Salvadoran Congress Approves 19th Extension of Emergency Regime

The absence leave is the final requirement, established in a 2021 ruling by the Supreme Court's Constitutional Chamber, for Bukele to compete for a new mandate in the elections on Feb. 4, 2024. Here are five key points to explain the current Salvadoran political situation:

1. Bukele's Absence

The 2021 Supreme Court ruling dictates that "the President who has applied as a presidential candidate for a second term must request a leave of absence during the six months prior" to the start of the next term.

Bukele would be absent from his position starting December 1. The Legislative Assembly, with a broad majority from the ruling party, is expected to consider the leave request on Thursday.

This aims to achieve compliance with the Constitution's article 218, which prohibits the use of the position for electoral propaganda. However, analysts warn that Bukele has already engaged in electoral propaganda, even using state funds and government resources.

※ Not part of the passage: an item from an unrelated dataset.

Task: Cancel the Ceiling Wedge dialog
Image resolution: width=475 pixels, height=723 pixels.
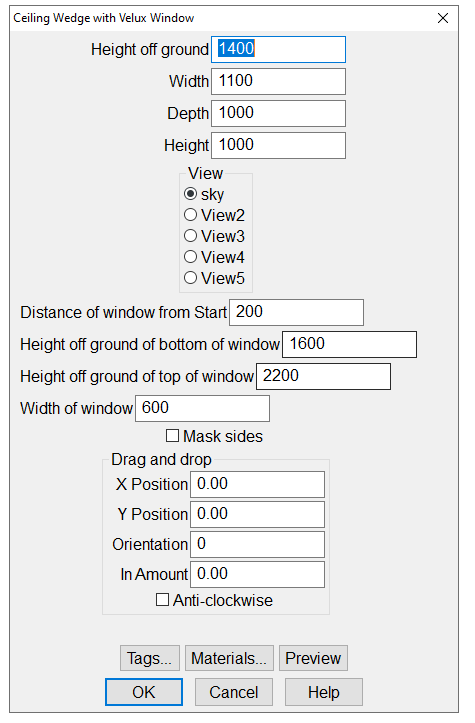Action: [234, 692]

The text reads, "Impressive: El Salvador launched sea and air ambulances for the Tasajera Island inhabitants. Nayib Bukele also inaugurated this town's first health center. 'The public must be better than the private,' he declared. Could this be implemented in Paraguay?"

2. Who Will Replace Bukele?

The Salvadoran constitution states that, in the absence of the president and vice president, one of the designated individuals will lead the Executive branch.

Along with granting permission, it is expected that Congress will ratify the persons proposed by Bukele for the presidency to fill his role.

Bukele assumed the presidency in 2019 with the far-right party Grand Alliance for National Unity (GANA) as the electoral vehicle due to the delay in registering his New Ideas party (NI).

The Salvadoran constitution allows the president's resignation "for a duly proven serious cause, as determined by the Legislative Assembly," without specifying that it should be for an electoral campaign since reelection is prohibited.

Bukele can submit three proposals for the designated presidential role to Congress. If he does not, the Legislative body will be responsible for choosing the person. The designated individual will assume the presidential role on December 1 and leave on May 30, 2024.

3. Campaign Until January 2024

Once he is free from his presidential duties, Bukele has until January 31, 2024 to carry out the electoral campaign, which for other presidential candidates began on October 3.

The current Electoral Code allows candidates for president and vice president to advertise only for four months before the elections. In the case of candidates for legislators and municipal councilors, this period is reduced to two months.

The collegial body prohibits defamation, slander, and calumny, stating that those who "promote or participate in public disorder will be punished in accordance with common laws."

4. A Second Term

In a radio and television broadcast on Tuesday night, Bukele stated that he would "leave his position" to focus on the electoral campaign for "a second term," omitting the word reelection.

The Constitutional Chamber judges enabled presidential reelection, reversing a 2014 constitutional interpretation that prohibited the Salvadoran president from seeking to participate in elections again in the next 10 years after leaving office.

The Constitution states that a person cannot be a presidential candidate if they have held the position "for more than six months, consecutive or not, during the immediate previous period."

The judges argued that the 2014 interpretation is "erroneous" and pointed out that the Constitution allows a citizen to be president for a maximum of 10 years.

5. The People's Decision

Bukele also mentioned that "it will be the decision of the people" in the 2024 elections whether he returns to the Presidency.

The ruling states that the judges' interpretation "ignores that allowing the president's nomination to compete again for the presidency does not imply de facto that he will be elected."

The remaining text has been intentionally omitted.